**Problem description:**
Write out the records again, exactly. Nothing may be dropped.
----------
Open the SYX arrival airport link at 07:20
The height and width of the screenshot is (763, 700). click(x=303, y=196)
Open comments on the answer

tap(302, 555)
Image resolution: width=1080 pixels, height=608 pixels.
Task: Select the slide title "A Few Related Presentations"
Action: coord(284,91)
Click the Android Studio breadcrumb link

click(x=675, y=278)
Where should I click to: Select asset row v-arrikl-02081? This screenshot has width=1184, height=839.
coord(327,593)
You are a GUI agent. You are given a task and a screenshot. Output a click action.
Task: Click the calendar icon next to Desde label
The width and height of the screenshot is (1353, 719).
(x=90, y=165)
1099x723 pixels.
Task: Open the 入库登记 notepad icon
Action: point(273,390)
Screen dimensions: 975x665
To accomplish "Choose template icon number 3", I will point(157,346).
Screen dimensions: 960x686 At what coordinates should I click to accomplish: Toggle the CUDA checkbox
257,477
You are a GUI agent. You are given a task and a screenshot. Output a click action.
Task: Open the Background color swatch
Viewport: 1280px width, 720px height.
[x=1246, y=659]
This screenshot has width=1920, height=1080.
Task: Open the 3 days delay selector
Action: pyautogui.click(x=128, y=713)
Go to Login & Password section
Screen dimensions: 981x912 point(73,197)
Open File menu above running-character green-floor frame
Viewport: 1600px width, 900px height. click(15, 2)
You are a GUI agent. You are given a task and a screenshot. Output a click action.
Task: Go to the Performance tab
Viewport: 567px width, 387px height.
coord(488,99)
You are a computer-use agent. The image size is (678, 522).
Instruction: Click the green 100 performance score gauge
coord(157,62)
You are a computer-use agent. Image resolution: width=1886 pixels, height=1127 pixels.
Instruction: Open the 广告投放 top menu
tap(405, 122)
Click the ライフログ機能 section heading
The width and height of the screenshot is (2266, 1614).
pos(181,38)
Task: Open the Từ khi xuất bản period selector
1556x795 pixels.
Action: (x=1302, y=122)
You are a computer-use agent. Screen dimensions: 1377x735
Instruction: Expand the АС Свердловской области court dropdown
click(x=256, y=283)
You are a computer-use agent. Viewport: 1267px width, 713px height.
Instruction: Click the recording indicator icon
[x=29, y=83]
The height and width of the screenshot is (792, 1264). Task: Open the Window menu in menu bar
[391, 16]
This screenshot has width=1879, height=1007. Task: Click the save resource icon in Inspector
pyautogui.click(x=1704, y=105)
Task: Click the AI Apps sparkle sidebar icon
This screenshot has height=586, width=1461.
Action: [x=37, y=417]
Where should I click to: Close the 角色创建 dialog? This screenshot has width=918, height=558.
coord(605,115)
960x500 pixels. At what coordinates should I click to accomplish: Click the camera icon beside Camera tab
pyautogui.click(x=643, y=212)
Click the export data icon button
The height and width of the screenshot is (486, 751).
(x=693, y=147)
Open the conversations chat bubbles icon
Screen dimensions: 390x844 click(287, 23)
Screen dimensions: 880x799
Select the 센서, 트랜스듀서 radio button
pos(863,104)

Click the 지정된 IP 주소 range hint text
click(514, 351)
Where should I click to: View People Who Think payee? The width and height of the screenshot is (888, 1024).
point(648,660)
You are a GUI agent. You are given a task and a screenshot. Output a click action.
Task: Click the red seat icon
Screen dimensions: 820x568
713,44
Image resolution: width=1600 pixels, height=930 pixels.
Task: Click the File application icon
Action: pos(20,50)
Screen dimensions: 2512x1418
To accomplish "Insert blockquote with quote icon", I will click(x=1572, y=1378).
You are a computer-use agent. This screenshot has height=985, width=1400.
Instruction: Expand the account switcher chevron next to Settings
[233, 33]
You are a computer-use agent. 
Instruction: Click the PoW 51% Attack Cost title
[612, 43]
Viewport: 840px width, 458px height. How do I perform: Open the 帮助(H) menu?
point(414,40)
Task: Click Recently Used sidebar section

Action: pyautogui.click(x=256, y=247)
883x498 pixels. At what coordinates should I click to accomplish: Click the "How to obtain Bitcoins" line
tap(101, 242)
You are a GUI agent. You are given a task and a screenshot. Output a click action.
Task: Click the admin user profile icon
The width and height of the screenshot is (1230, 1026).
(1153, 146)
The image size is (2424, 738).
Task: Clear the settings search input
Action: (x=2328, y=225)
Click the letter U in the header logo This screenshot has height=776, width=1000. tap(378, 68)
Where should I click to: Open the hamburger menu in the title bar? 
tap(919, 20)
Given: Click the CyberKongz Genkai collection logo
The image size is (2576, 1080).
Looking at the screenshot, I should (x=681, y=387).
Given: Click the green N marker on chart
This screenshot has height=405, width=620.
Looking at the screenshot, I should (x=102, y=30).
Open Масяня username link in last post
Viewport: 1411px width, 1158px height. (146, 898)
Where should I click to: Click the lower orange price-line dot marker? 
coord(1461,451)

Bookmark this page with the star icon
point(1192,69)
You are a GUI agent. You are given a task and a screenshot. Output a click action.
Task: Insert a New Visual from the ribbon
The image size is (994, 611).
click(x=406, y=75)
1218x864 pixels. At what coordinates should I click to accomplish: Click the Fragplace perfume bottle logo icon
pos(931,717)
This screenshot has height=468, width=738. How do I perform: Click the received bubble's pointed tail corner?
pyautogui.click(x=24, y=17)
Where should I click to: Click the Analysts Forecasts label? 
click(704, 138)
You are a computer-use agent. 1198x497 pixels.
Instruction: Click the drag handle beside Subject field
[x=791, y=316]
----------
**Result of this exercise:**
Open the SYX arrival airport link at 07:20
The height and width of the screenshot is (763, 700). click(x=303, y=196)
Open comments on the answer

tap(302, 555)
Image resolution: width=1080 pixels, height=608 pixels.
Task: Select the slide title "A Few Related Presentations"
Action: coord(284,91)
Click the Android Studio breadcrumb link

click(x=675, y=278)
Where should I click to: Select asset row v-arrikl-02081? This screenshot has width=1184, height=839.
coord(327,593)
You are a GUI agent. You are given a task and a screenshot. Output a click action.
Task: Click the calendar icon next to Desde label
The width and height of the screenshot is (1353, 719).
(x=90, y=165)
1099x723 pixels.
Task: Open the 入库登记 notepad icon
Action: point(273,390)
Screen dimensions: 975x665
To accomplish "Choose template icon number 3", I will point(157,346).
Screen dimensions: 960x686 At what coordinates should I click to accomplish: Toggle the CUDA checkbox
257,477
You are a GUI agent. You are given a task and a screenshot. Output a click action.
Task: Open the Background color swatch
Viewport: 1280px width, 720px height.
[x=1246, y=659]
This screenshot has width=1920, height=1080.
Task: Open the 3 days delay selector
Action: pyautogui.click(x=128, y=713)
Go to Login & Password section
Screen dimensions: 981x912 point(73,197)
Open File menu above running-character green-floor frame
Viewport: 1600px width, 900px height. click(15, 2)
You are a GUI agent. You are given a task and a screenshot. Output a click action.
Task: Go to the Performance tab
Viewport: 567px width, 387px height.
coord(488,99)
You are a computer-use agent. The image size is (678, 522).
Instruction: Click the green 100 performance score gauge
coord(157,62)
You are a computer-use agent. Image resolution: width=1886 pixels, height=1127 pixels.
Instruction: Open the 广告投放 top menu
tap(405, 122)
Click the ライフログ機能 section heading
The width and height of the screenshot is (2266, 1614).
pos(181,38)
Task: Open the Từ khi xuất bản period selector
1556x795 pixels.
Action: (x=1302, y=122)
You are a computer-use agent. Screen dimensions: 1377x735
Instruction: Expand the АС Свердловской области court dropdown
click(x=256, y=283)
You are a computer-use agent. Viewport: 1267px width, 713px height.
Instruction: Click the recording indicator icon
[x=29, y=83]
The height and width of the screenshot is (792, 1264). Task: Open the Window menu in menu bar
[391, 16]
This screenshot has width=1879, height=1007. Task: Click the save resource icon in Inspector
pyautogui.click(x=1704, y=105)
Task: Click the AI Apps sparkle sidebar icon
This screenshot has height=586, width=1461.
Action: [x=37, y=417]
Where should I click to: Close the 角色创建 dialog? This screenshot has width=918, height=558.
coord(605,115)
960x500 pixels. At what coordinates should I click to accomplish: Click the camera icon beside Camera tab
pyautogui.click(x=643, y=212)
Click the export data icon button
The height and width of the screenshot is (486, 751).
(x=693, y=147)
Open the conversations chat bubbles icon
Screen dimensions: 390x844 click(287, 23)
Screen dimensions: 880x799
Select the 센서, 트랜스듀서 radio button
pos(863,104)

Click the 지정된 IP 주소 range hint text
click(514, 351)
Where should I click to: View People Who Think payee? The width and height of the screenshot is (888, 1024).
point(648,660)
You are a GUI agent. You are given a task and a screenshot. Output a click action.
Task: Click the red seat icon
Screen dimensions: 820x568
713,44
Image resolution: width=1600 pixels, height=930 pixels.
Task: Click the File application icon
Action: pos(20,50)
Screen dimensions: 2512x1418
To accomplish "Insert blockquote with quote icon", I will click(x=1572, y=1378).
You are a computer-use agent. This screenshot has height=985, width=1400.
Instruction: Expand the account switcher chevron next to Settings
[233, 33]
You are a computer-use agent. 
Instruction: Click the PoW 51% Attack Cost title
[612, 43]
Viewport: 840px width, 458px height. How do I perform: Open the 帮助(H) menu?
point(414,40)
Task: Click Recently Used sidebar section

Action: pyautogui.click(x=256, y=247)
883x498 pixels. At what coordinates should I click to accomplish: Click the "How to obtain Bitcoins" line
tap(101, 242)
You are a GUI agent. You are given a task and a screenshot. Output a click action.
Task: Click the admin user profile icon
The width and height of the screenshot is (1230, 1026).
(1153, 146)
The image size is (2424, 738).
Task: Clear the settings search input
Action: (x=2328, y=225)
Click the letter U in the header logo This screenshot has height=776, width=1000. tap(378, 68)
Where should I click to: Open the hamburger menu in the title bar? 
tap(919, 20)
Given: Click the CyberKongz Genkai collection logo
The image size is (2576, 1080).
Looking at the screenshot, I should (x=681, y=387).
Given: Click the green N marker on chart
This screenshot has height=405, width=620.
Looking at the screenshot, I should (x=102, y=30).
Open Масяня username link in last post
Viewport: 1411px width, 1158px height. (146, 898)
Where should I click to: Click the lower orange price-line dot marker? 
coord(1461,451)

Bookmark this page with the star icon
point(1192,69)
You are a GUI agent. You are given a task and a screenshot. Output a click action.
Task: Insert a New Visual from the ribbon
The image size is (994, 611).
click(x=406, y=75)
1218x864 pixels. At what coordinates should I click to accomplish: Click the Fragplace perfume bottle logo icon
pos(931,717)
This screenshot has height=468, width=738. How do I perform: Click the received bubble's pointed tail corner?
pyautogui.click(x=24, y=17)
Where should I click to: Click the Analysts Forecasts label? 
click(704, 138)
You are a computer-use agent. 1198x497 pixels.
Instruction: Click the drag handle beside Subject field
[x=791, y=316]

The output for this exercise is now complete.